So perhaps the secret of Marlowe's appeal is that Marlowe is the man Chandler would be on his best days, an essentially honest man, a very worldly man, a courageous straight-shooter, loved by women and admired by men, a man who is true to himself and his code. The average reader and moviegoer could easily identify with such a man, and his character became a formula for success in the private eye genre for another four or five decades. One reviewer insightfully recalled the Harrison Ford character from Blade Runner (1982). I am thinking of James Garner's "Jim Rockford" in the long running--it's still running, actually, in between infomercials on channels with numbers in the fifties--"The Rockford Files," whose character bears more than a token resemblance to Chandler's creation.

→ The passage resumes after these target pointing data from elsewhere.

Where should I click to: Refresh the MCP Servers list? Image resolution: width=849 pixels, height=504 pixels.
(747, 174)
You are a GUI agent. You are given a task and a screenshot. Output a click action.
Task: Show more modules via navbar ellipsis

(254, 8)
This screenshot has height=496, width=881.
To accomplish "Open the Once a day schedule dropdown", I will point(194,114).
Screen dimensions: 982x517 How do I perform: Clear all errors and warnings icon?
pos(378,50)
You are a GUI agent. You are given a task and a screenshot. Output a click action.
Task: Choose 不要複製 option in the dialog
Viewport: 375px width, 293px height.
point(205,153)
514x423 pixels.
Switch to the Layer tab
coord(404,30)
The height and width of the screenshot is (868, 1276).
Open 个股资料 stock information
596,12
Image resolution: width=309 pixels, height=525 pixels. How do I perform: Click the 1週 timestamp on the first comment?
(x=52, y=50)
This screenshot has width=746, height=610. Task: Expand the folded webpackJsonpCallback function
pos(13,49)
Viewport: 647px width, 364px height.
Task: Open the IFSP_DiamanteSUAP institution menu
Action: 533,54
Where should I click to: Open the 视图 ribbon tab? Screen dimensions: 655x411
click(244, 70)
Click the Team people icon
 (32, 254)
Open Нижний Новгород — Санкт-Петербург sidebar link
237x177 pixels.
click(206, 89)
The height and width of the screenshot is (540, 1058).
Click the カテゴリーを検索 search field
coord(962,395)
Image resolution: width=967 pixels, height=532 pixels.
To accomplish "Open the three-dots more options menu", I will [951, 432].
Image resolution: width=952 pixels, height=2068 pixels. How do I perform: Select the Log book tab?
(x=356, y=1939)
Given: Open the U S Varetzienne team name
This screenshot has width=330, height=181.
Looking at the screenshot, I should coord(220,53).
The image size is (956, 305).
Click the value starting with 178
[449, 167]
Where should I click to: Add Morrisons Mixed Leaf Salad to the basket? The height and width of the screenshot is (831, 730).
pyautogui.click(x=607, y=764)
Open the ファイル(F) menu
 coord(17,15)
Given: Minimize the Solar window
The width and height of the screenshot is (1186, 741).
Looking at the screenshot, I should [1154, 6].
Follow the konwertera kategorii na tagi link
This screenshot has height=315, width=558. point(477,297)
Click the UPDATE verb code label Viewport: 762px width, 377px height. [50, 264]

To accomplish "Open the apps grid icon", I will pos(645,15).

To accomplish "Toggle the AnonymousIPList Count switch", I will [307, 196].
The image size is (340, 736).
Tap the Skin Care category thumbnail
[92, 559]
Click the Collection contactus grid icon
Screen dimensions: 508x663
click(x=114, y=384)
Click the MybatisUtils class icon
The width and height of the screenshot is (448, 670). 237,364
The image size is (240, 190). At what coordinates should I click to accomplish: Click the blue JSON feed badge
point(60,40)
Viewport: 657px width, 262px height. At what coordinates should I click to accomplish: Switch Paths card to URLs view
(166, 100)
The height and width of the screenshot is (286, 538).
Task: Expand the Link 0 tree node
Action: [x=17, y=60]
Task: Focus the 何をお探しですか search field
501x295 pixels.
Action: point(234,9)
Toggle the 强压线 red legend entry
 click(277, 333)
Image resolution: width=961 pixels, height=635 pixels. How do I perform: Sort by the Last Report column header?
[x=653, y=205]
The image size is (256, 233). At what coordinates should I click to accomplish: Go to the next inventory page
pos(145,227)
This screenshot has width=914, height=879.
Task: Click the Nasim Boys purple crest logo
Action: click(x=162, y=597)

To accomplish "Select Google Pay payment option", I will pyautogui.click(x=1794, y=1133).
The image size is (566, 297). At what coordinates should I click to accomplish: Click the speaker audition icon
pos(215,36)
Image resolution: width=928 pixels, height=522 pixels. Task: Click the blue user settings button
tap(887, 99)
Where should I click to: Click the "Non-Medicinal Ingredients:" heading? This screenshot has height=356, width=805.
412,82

Besides this creation of an existential hero, the other striking feature of Chandler's novel is the sharply observed first person narrative spun out by Marlowe, and his quick, hard-boiled wit. He was not only brave, but had an eagle's eye for detail and more street smarts than an alley cat, and a nasty habit of speaking his mind in a way that penetrated. He describes the characters with precision, right down to their tie pins, and the scenery with enough verisimilitude to spring it to life. ... His running analysis of the motives of others and his observations about himself are immediate and to the point.

There are of course contrivances. Marlowe does indeed seem to observe more than his fair share of action, and he seems to be where he should be nearly all the time. The scene (not in the movie) at the oil sump with Carmen near the end could never have been anticipated, not even by Sherlock Holmes and Charlie Chan working in tandem, and yet Marlowe did anticipate it, and was able to recreate an unlikely sequence of events to unravel the last mystery.

The Big Sleep is pulp fiction at the apex, a novel squarely between a fancy Bel Air hotel and a skid row flophouse, eagerly read by the clientele of both establishments.